Radosław Sylwestrzak

Personal information
- Date of birth: 8 September 1992 (age 33)
- Place of birth: Słubice, Poland
- Height: 1.87 m (6 ft 2 in)
- Position: Defender

Team information
- Current team: Lechia Zielona Góra (conditioning coach)

Youth career
- Odra Górzyca
- Polonia Słubice

Senior career*
- Years: Team / Apps / (Gls)
- 2011–2012: Ilanka Rzepin / 23 / (1)
- 2012: Lechia Zielona Góra / 15 / (3)
- 2013: Ilanka Rzepin / 29 / (3)
- 2014: GKS Katowice / 6 / (0)
- 2015: Formacja Port 2000 Mostki / 12 / (1)
- 2015: Radomiak Radom / 7 / (1)
- 2016–2017: Siarka Tarnobrzeg / 39 / (1)
- 2017–2019: Widzew Łódź / 43 / (5)
- 2019–2021: Stal Rzeszów / 36 / (2)
- 2021–2023: KSZO Ostrowiec Świętokrzyski / 47 / (7)
- 2023–2024: Lechia Zielona Góra / 26 / (2)
- 2024–2025: Carina Gubin / 10 / (0)
- Total:  / 293 / (26)

= Radosław Sylwestrzak =

Polish footballer (born 1992)

Radosław Sylwestrzak (born 8 September 1992) is a Polish former professional footballer who played as a defender. He is currently a conditioning coach for II liga club Lechia Zielona Góra.

==Career==

Sylwestrzak started his career with Polish fourth division side Ilanka Rzepin.

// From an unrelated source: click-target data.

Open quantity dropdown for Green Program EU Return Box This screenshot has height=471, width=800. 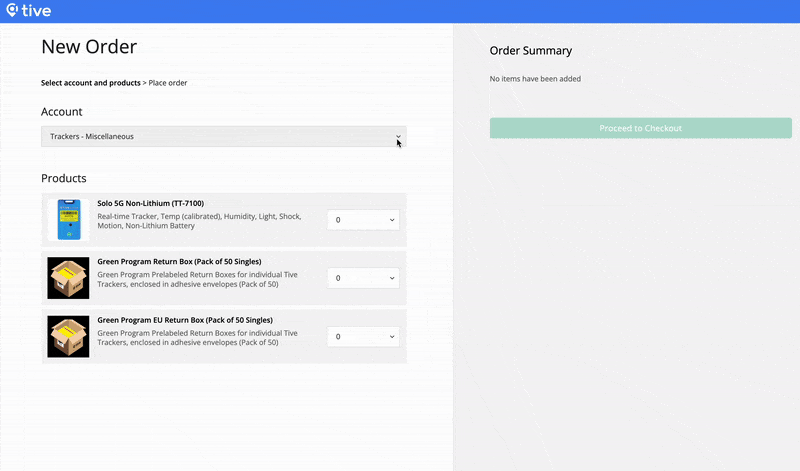(x=363, y=337)
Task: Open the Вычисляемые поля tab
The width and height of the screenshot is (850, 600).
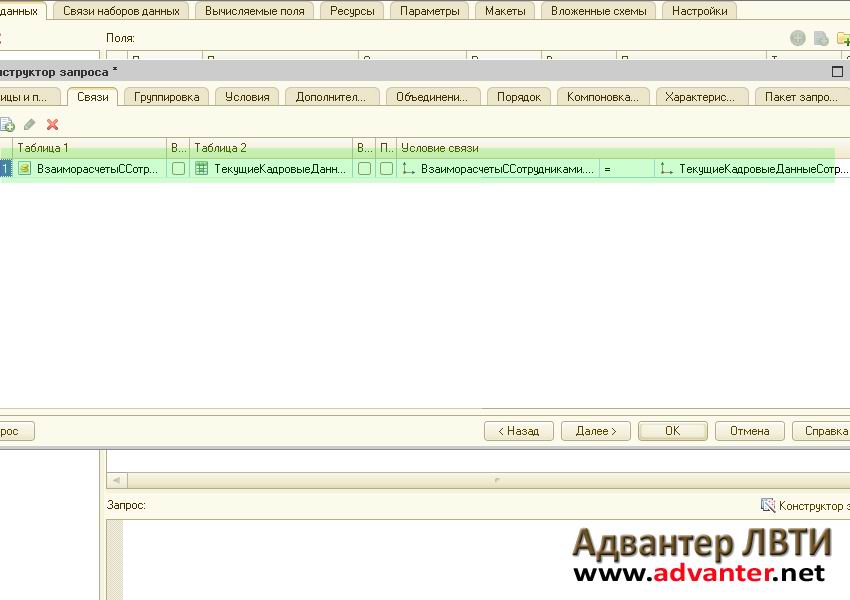Action: (x=255, y=11)
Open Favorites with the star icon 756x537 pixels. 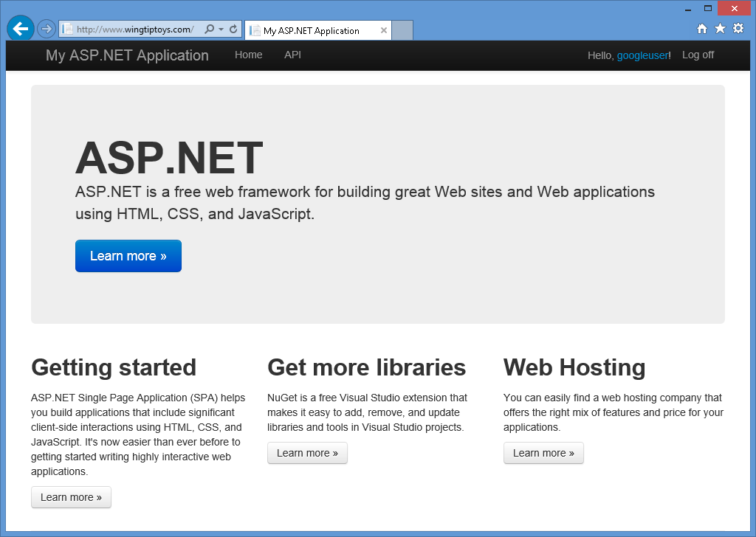tap(719, 27)
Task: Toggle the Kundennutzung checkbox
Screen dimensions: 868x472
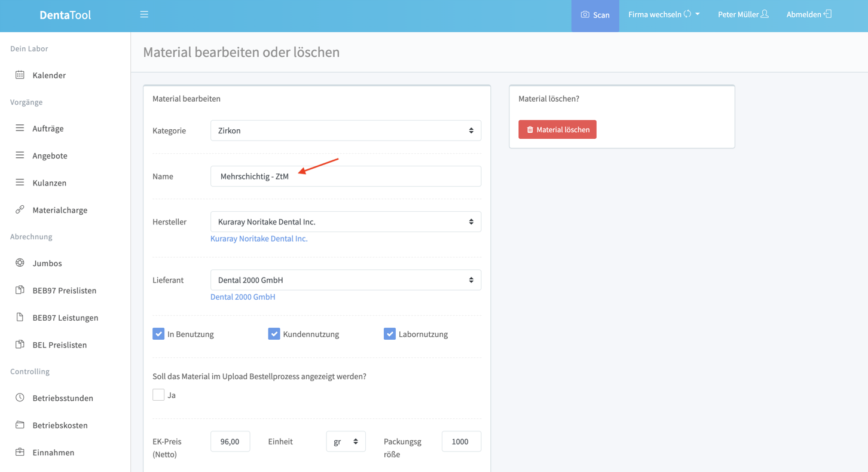Action: point(274,334)
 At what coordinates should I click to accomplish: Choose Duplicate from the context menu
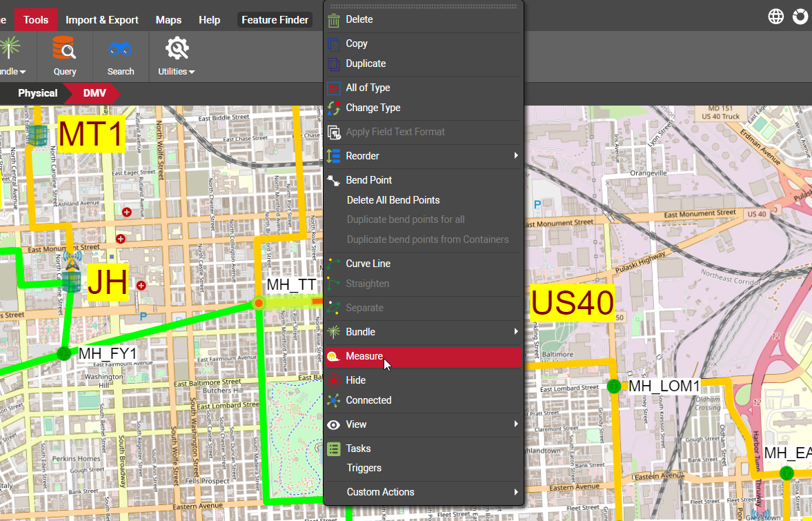[366, 63]
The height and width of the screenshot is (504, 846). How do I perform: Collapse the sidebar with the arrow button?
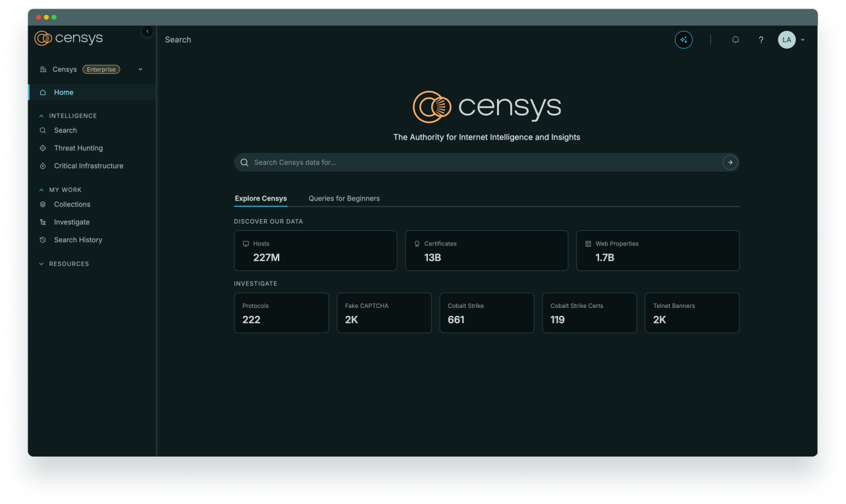tap(147, 32)
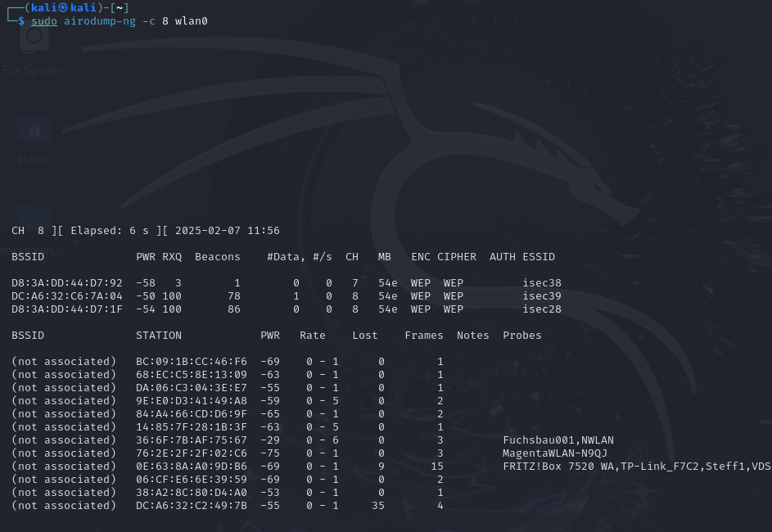Image resolution: width=772 pixels, height=532 pixels.
Task: Click the FRITZ!Box 7520 probe entry
Action: (x=557, y=467)
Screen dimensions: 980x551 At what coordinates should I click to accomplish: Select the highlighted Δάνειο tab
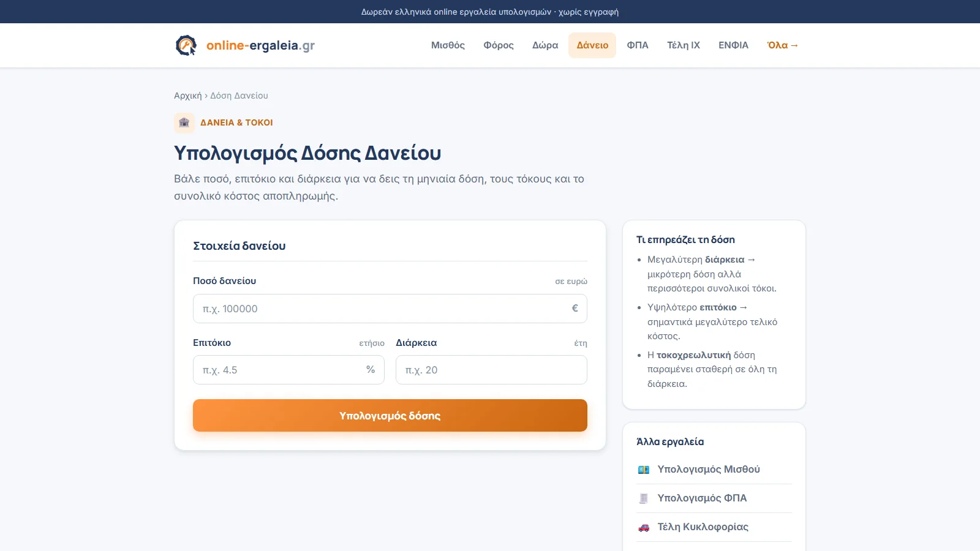click(592, 45)
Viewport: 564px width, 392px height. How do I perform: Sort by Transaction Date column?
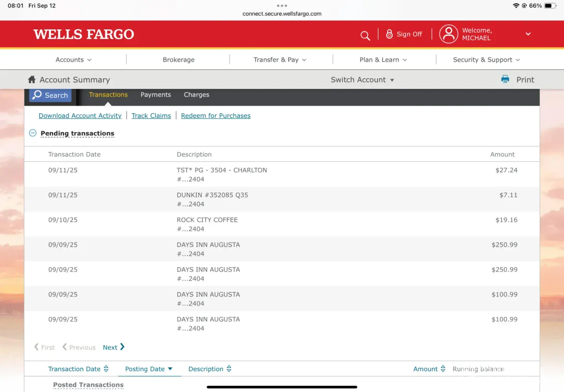pos(78,369)
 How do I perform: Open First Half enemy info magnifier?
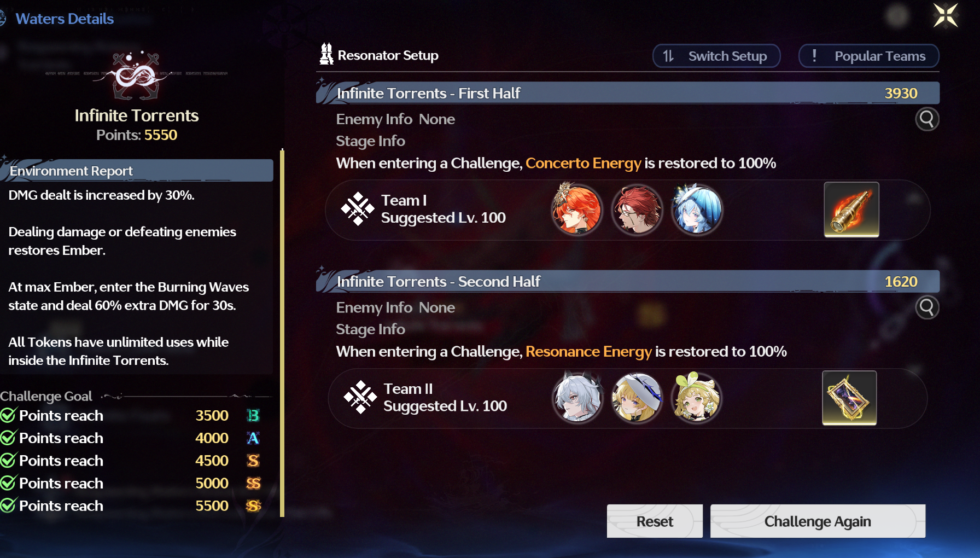(x=927, y=119)
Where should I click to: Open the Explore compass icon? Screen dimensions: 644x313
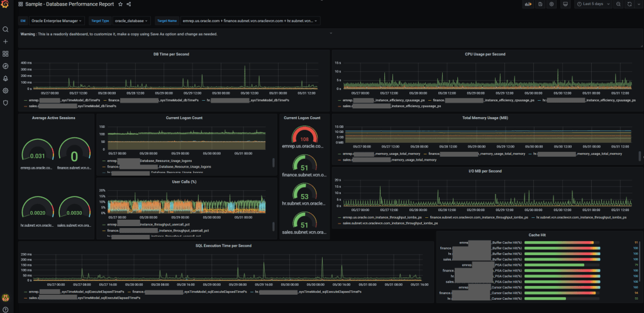[6, 66]
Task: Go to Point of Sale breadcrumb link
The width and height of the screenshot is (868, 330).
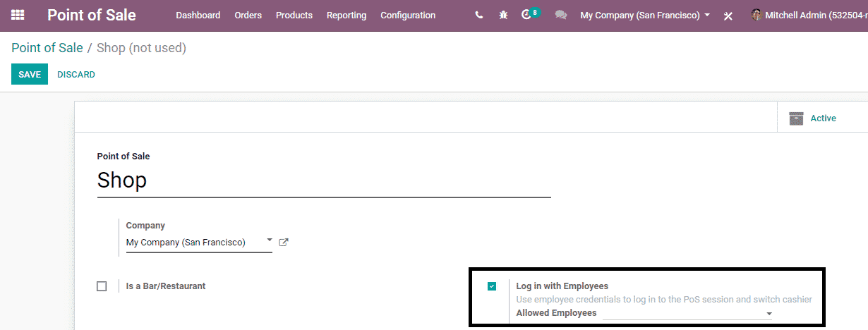Action: [x=47, y=48]
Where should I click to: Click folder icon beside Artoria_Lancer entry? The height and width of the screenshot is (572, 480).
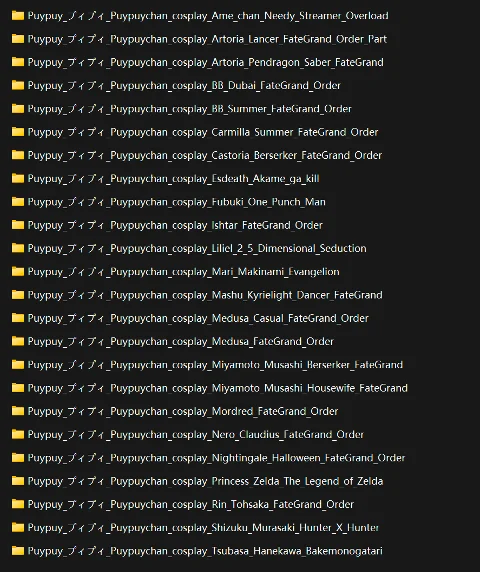pos(18,39)
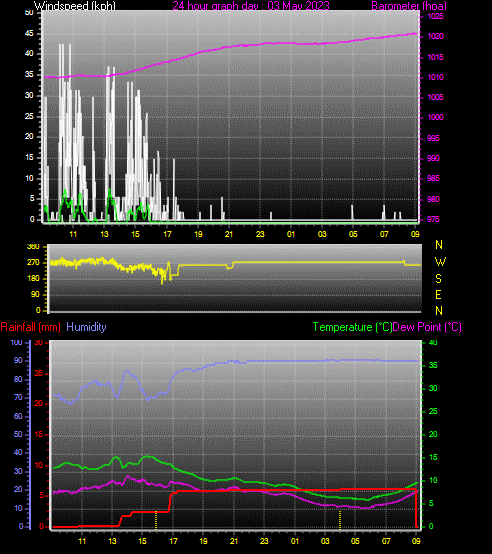Viewport: 492px width, 554px height.
Task: Click the Barometer (hpa) axis title
Action: click(x=409, y=6)
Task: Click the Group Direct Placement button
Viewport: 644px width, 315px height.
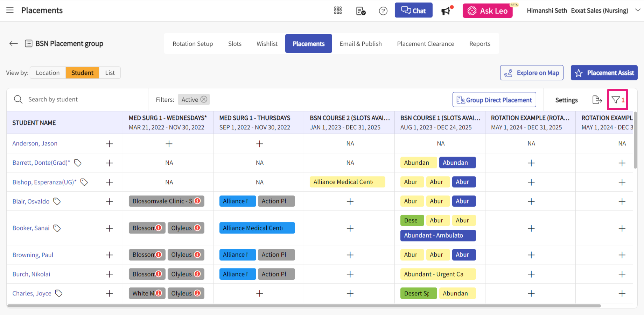Action: coord(494,100)
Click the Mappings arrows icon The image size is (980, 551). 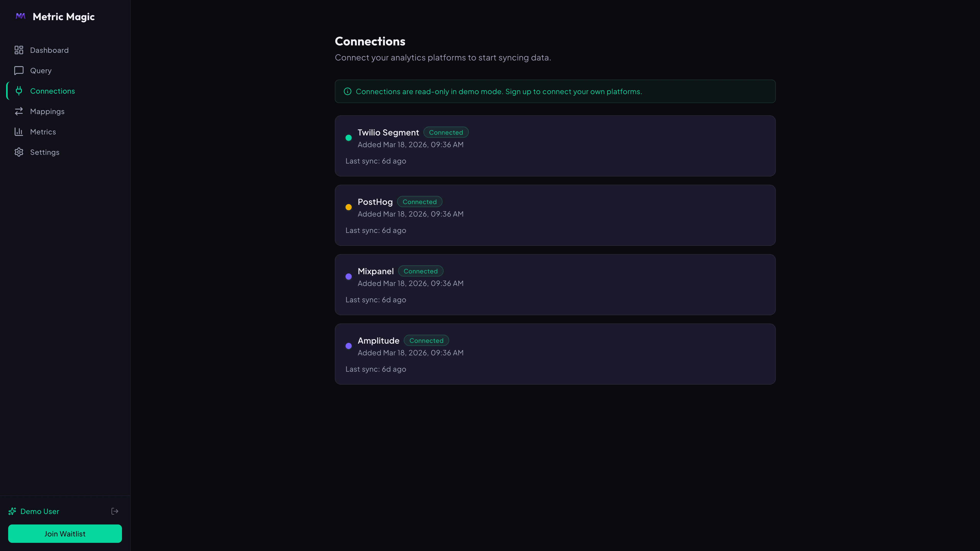[19, 111]
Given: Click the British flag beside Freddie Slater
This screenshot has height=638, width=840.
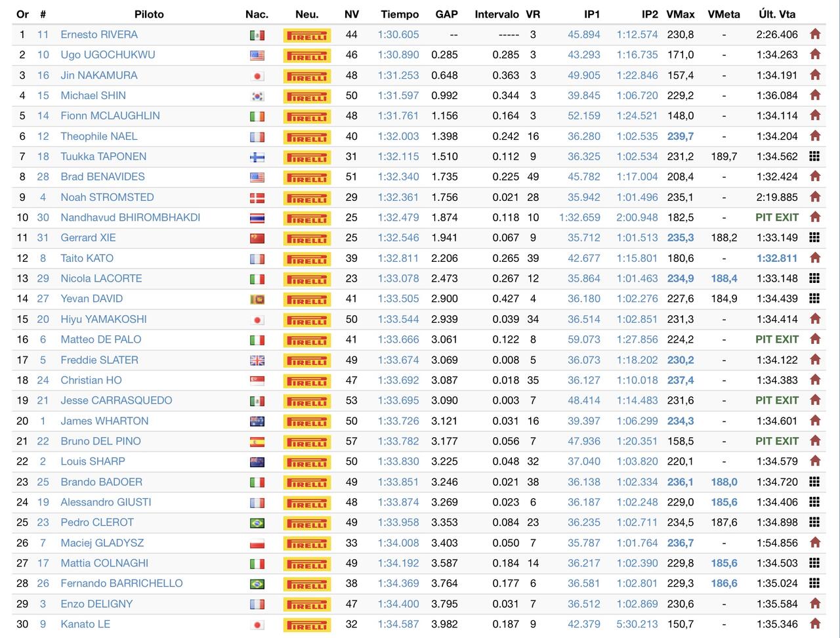Looking at the screenshot, I should pos(257,360).
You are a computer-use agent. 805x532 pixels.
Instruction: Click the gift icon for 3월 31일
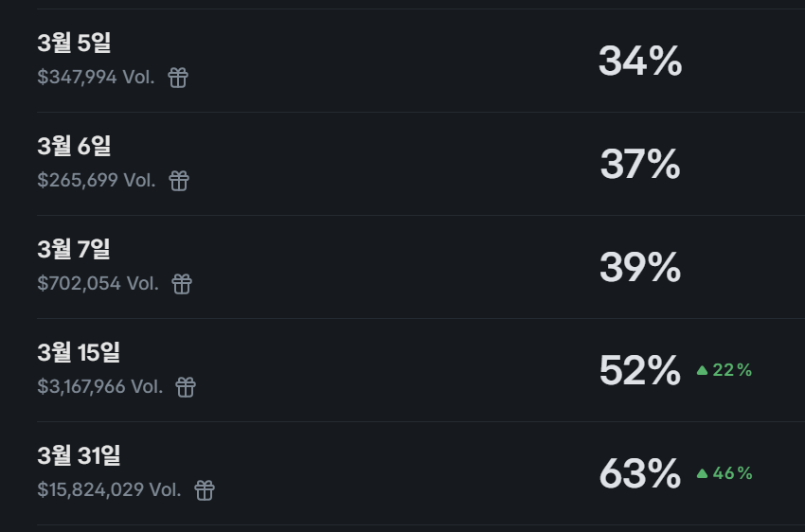(x=205, y=490)
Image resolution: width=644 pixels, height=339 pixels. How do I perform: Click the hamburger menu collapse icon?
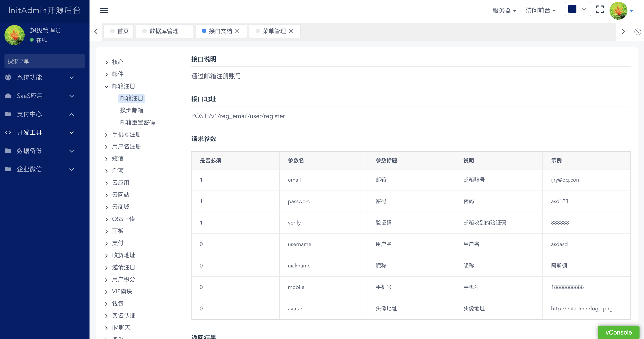click(104, 10)
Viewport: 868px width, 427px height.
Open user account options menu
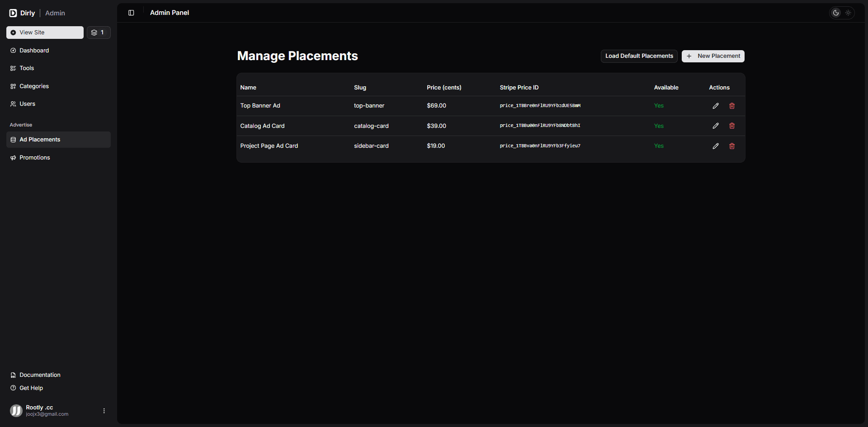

Before the second half of the 2013–14 season, Sylwestrzak signed for GKS Katowice in the Polish second division, where he made 7 appearances and scored 0 goals.

In early 2015, he joined Polish fourth division club Formacja Port 2000 Mostki.

In 2015, he signed for Radomiak Radom in the Polish third division.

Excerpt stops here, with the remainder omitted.